Activity ::
The number of lines holding "back" is all you should give; count them in the records below.

Collected data ::
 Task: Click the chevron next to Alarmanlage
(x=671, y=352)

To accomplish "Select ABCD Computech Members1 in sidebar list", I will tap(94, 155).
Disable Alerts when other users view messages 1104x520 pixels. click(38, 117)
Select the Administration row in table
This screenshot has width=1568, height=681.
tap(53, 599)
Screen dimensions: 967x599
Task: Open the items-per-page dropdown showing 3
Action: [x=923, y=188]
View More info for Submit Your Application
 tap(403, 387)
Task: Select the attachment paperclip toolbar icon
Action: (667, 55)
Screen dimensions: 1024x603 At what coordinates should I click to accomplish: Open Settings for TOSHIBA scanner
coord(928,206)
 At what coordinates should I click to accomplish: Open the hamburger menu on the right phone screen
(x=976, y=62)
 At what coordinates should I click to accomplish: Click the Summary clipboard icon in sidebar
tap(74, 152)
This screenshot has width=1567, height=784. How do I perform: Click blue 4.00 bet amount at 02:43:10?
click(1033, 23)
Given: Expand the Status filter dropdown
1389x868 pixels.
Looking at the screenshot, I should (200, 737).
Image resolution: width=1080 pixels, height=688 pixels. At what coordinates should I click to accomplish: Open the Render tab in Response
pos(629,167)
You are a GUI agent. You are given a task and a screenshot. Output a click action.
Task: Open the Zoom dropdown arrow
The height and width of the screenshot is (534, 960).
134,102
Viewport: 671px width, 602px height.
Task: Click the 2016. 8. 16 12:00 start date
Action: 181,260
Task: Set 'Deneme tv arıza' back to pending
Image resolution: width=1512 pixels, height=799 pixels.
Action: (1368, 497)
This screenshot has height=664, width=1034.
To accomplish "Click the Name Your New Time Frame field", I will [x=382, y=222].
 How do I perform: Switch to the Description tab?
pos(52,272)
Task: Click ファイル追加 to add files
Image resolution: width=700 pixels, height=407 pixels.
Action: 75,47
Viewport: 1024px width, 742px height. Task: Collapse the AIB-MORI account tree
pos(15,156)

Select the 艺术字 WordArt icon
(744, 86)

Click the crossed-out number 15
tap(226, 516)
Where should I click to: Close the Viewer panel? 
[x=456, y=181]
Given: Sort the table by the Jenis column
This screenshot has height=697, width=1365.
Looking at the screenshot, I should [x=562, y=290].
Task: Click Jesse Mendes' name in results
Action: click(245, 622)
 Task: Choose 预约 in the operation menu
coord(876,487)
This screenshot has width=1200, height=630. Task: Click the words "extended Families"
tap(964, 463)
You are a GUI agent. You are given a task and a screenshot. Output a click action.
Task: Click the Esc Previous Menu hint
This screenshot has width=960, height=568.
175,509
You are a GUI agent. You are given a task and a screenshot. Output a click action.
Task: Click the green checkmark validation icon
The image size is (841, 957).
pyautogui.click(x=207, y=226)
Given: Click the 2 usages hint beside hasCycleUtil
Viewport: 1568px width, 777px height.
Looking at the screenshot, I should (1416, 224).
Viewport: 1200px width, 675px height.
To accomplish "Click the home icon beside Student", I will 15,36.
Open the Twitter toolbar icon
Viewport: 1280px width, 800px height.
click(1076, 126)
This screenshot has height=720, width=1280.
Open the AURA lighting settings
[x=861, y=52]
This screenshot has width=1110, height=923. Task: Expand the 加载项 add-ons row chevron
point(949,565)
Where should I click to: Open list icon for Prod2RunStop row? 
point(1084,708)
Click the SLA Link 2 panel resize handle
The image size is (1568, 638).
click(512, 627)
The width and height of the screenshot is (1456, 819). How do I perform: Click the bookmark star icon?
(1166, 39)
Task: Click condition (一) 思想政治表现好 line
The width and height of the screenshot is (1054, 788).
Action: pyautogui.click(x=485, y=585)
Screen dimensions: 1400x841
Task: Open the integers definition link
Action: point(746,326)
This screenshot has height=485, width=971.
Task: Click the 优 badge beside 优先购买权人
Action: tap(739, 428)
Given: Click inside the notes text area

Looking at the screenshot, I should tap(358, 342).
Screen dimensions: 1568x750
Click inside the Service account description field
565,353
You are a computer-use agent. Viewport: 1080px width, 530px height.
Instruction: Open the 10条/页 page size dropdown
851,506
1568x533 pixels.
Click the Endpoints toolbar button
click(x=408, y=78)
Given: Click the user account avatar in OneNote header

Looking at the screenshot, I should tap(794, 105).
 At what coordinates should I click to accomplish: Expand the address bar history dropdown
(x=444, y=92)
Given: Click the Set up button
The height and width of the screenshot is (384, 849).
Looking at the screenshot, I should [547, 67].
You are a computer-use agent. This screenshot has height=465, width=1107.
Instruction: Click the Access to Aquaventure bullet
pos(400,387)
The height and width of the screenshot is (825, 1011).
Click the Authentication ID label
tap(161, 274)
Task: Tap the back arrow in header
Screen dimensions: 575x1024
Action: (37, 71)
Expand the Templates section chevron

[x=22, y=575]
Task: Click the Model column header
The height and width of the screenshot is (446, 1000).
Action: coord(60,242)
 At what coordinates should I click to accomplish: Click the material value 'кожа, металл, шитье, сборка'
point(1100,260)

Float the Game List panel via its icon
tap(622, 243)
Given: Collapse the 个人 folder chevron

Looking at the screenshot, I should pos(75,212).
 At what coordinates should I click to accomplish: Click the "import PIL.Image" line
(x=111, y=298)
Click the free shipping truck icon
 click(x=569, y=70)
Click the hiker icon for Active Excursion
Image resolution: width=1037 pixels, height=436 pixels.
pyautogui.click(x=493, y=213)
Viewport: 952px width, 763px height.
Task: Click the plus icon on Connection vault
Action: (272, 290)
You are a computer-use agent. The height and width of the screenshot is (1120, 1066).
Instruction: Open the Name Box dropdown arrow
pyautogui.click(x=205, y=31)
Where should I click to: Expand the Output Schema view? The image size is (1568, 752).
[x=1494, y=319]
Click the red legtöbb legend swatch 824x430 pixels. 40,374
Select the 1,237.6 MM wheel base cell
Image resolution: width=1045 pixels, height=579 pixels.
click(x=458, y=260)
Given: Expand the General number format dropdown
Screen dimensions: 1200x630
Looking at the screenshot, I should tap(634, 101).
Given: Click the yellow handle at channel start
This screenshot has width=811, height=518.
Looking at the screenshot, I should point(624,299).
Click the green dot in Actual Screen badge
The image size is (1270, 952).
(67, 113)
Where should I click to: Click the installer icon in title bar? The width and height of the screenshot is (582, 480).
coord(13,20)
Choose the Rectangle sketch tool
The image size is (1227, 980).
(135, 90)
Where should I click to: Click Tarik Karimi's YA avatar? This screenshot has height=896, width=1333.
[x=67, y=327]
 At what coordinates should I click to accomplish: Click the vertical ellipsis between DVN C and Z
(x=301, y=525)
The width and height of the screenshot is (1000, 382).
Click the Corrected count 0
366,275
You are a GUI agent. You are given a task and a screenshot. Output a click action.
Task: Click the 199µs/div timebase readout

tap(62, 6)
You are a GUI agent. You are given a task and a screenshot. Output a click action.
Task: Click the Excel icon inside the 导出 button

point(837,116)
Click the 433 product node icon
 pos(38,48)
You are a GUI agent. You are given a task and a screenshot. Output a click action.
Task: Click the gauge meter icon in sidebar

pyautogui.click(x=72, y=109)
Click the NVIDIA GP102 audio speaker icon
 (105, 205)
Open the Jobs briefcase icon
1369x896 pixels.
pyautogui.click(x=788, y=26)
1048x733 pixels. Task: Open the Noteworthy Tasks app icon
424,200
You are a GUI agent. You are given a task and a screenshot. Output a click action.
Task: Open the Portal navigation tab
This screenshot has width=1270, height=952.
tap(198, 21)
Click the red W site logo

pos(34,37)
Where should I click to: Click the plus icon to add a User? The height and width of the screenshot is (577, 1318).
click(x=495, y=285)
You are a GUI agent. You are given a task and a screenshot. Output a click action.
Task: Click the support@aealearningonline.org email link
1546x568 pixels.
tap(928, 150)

Response for this exercise ::
2